La Guardia Civil ha desarticulado un grupo criminal dedicado al cultivo de marihuana en dos zonas boscosas y de difícil acceso de la provincia de Cuenca. Los agentes localizaron más de 5.500 plantas de cannabis distribuidas entre dos plantaciones clandestinas levantadas sobre terrenos que habían sido parcialmente deforestados para dejar espacio a los cultivos.
La operación se ha saldado hasta el momento con la detención de dos hombres, de 35 y 32 años, que presuntamente se encargaban de cuidar y vigilar las plantas. Ambos han ingresado en prisión provisional comunicada y sin fianza, aunque la investigación continúa abierta y la Guardia Civil no descarta nuevas detenciones.
Dos plantaciones escondidas en el monte
La denominada Operación SENOLPI comenzó durante el pasado mes de junio. Después de varias semanas de investigación, los agentes localizaron dos terrenos abruptos situados en los términos municipales de Huélamo y San Martín de Boniches. La vegetación había sido eliminada en distintas áreas para habilitar bancales y zonas de trabajo. El emplazamiento, alejado de los núcleos urbanos y protegido por el propio monte, dificultaba tanto la localización de las plantaciones como el acceso hasta ellas.

La primera fase del operativo se desarrolló el 31 de julio en las proximidades de Huélamo. Efectivos de la Compañía de Cuenca y de la Unidad de Seguridad Ciudadana de la Comandancia (USECIC) destruyeron allí un cultivo formado por unas 3.500 plantas de marihuana. La investigación continuó hasta el 3 de septiembre, cuando agentes del Equipo ROCA sorprendieron a los dos sospechosos en una segunda plantación próxima a San Martín de Boniches. Este cultivo clandestino tenía capacidad para albergar más de 2.000 plantas.
Instalados en tiendas de campaña para vigilar los cultivos
Las dos plantaciones disponían de áreas diferenciadas para trabajar y descansar. Los responsables habían instalado tiendas de campaña desde las que presuntamente vigilaban los cultivos, además de almacenar alimentos, bombonas de butano y numerosos enseres que les permitían permanecer durante largos periodos en mitad del monte.

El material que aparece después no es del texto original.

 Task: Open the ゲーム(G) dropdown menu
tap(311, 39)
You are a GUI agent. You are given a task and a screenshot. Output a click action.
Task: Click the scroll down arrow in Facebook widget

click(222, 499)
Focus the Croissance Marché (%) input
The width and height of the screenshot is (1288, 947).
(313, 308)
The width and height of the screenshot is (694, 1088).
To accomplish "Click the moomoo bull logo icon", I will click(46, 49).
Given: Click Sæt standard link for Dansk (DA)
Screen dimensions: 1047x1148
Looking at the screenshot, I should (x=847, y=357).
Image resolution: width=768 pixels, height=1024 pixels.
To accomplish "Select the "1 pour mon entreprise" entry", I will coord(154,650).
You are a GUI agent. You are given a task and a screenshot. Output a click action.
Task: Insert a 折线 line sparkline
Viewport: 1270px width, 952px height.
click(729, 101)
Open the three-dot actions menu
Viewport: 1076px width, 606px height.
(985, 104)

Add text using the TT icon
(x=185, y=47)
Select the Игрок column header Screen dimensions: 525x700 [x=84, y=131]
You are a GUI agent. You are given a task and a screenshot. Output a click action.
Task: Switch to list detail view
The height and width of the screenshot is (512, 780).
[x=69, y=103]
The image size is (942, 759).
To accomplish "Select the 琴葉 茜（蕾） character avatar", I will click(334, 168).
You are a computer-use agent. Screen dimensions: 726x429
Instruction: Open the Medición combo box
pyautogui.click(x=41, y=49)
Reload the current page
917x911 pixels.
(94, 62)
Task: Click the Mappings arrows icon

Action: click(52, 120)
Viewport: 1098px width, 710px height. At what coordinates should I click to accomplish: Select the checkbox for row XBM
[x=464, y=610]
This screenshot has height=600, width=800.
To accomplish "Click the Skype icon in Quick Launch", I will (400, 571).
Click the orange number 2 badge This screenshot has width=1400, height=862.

La infraestructura también contaba con sistemas destinados a recoger y transportar agua procedente de barrancos próximos. De este modo podían regar las plantas sin depender de conducciones o suministros que facilitasen su detección. Tras completar las actuaciones, la Guardia Civil instruyó diligencias por un presunto delito contra la salud pública. Los dos detenidos fueron puestos a disposición de la Sección Civil y de Instrucción del Tribunal de Instancia de Guardia de Cuenca, que decretó su ingreso en prisión provisional comunicada y sin fianza.